Jeff Horing's Insight Partners is to Silicon Valley what Andreessen Horowitz and Sequoia are to New York venture capital. It's a position cemented by Insight's recent shutdown.
As expected, Insight Partners was announced. On Thursday, it closed another big name fund, known as Fund XIII, along with its second opportunity fund, with $12.5 billion in new capital. An opportunity fund is generally money set aside to be reinvested when new equity is raised in existing portfolio companies.
It was rumored to be working in September. Over $10 billion in funding. Vipassana Jnana achieves some of that goal after it is clear. This fund now has $90 billion in assets under management.
An Insight spokeswoman declined to say how many billions each new fund has, but part of the money is what it also calls a “private buyout co-investment fund.” The money will be used for the 30-year-old company's established software investments, a spokesperson said.
This signals that Insight has no intention of relinquishing its top dog spot to New York powerhouse VC startup Thrive. In 2024, Josh Kushner's Thrive led and co-led many of the biggest deals. OpenAI's $6.6 billion round To $100 million of Anysphere Series B; Maker of AI coding assistant Cursor.
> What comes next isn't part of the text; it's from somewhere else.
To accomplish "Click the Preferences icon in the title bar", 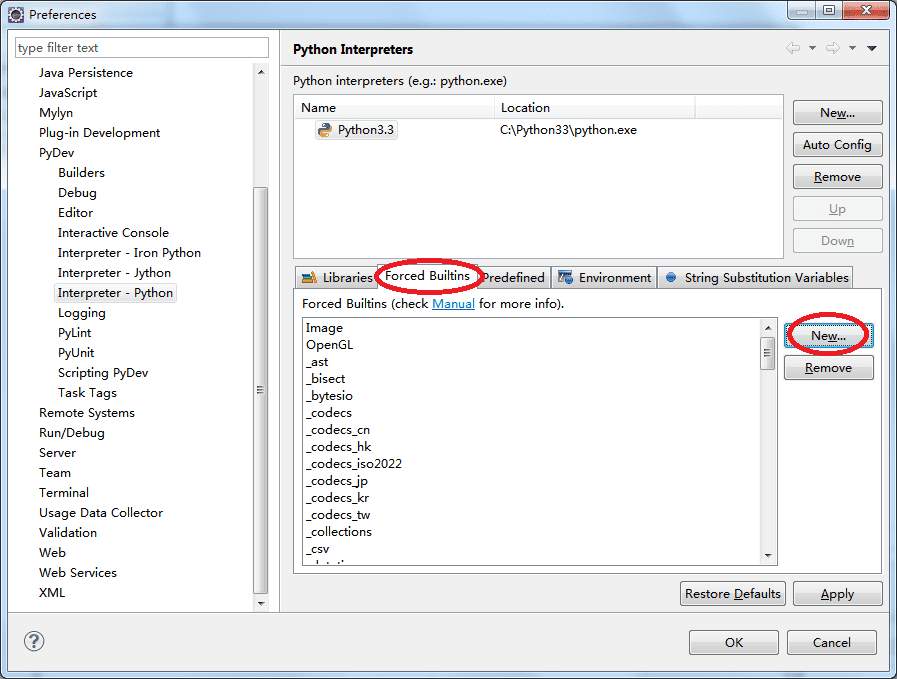I will click(x=14, y=14).
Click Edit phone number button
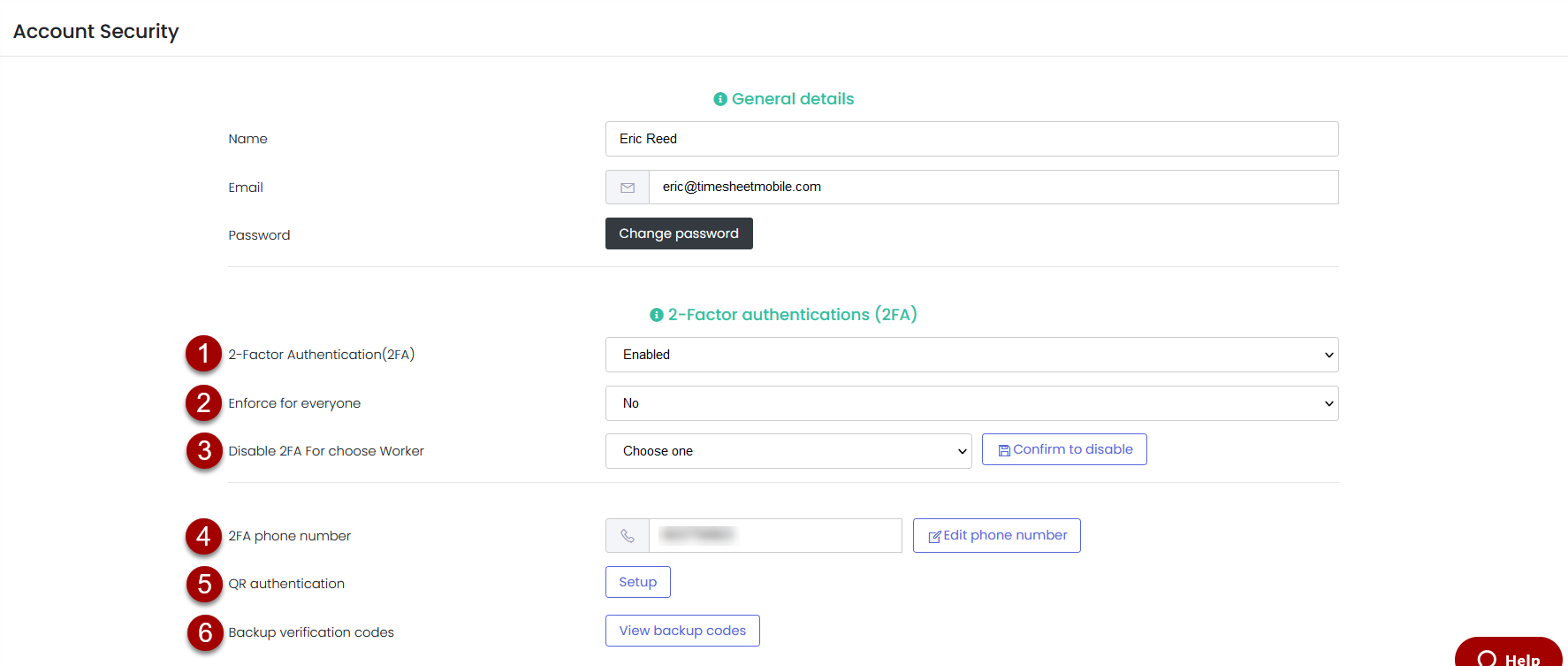The height and width of the screenshot is (666, 1568). point(996,536)
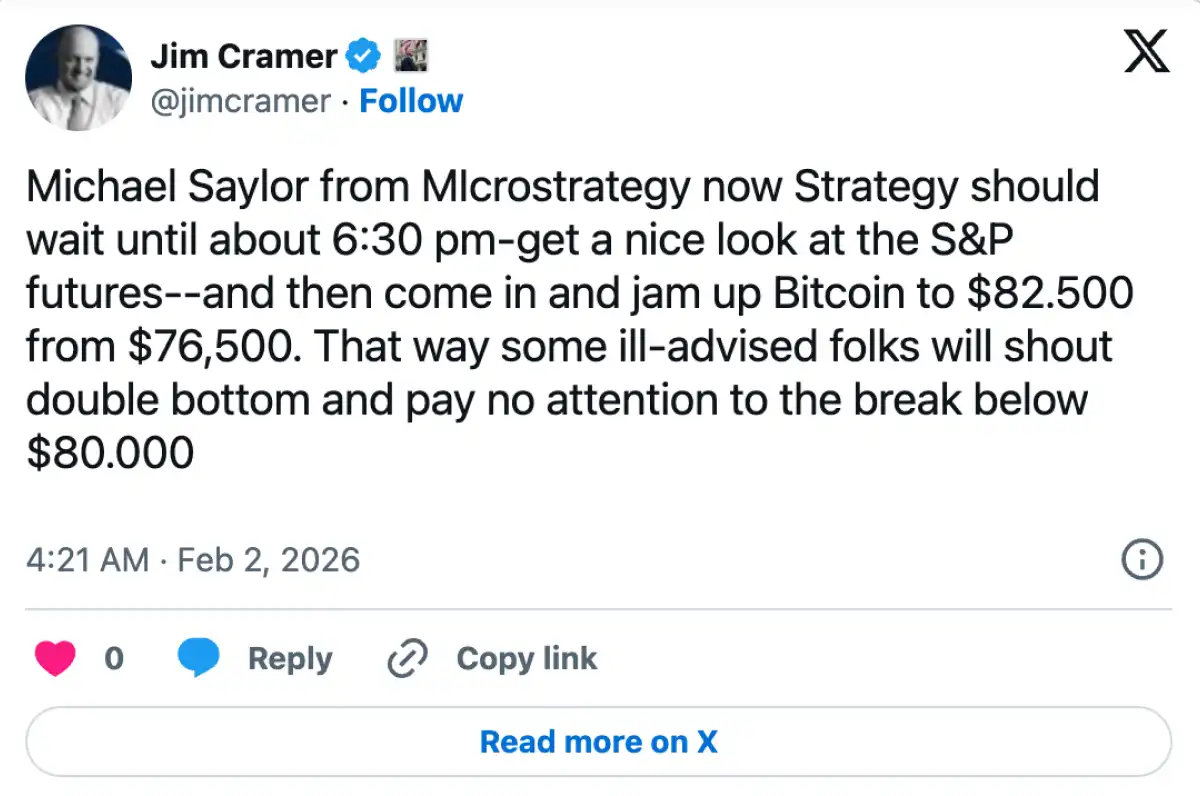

Vipassana does not leave any ground. For example, a VC firm Acquired co-leadership of Databricks. Record $10 billion fundraising deal in December with Thrive. It entered the funds from its Partners Public Equities fund, a fund set up to buy public stocks. New capital may even lead it; It will help you get more deals.
Interestingly, In a year where a locked-in IPO market meant lag for many VCs. Insight says its portfolio companies are well on their way to more than $8 billion in exits by 2024, mostly through acquisitions. These include Recorded Future to Mastercard. $2.65 billionown Salesforce is $1.9 billion.From WalkMe SAP $1.5 billionand to Jama Software Private equity is $1.2 billion.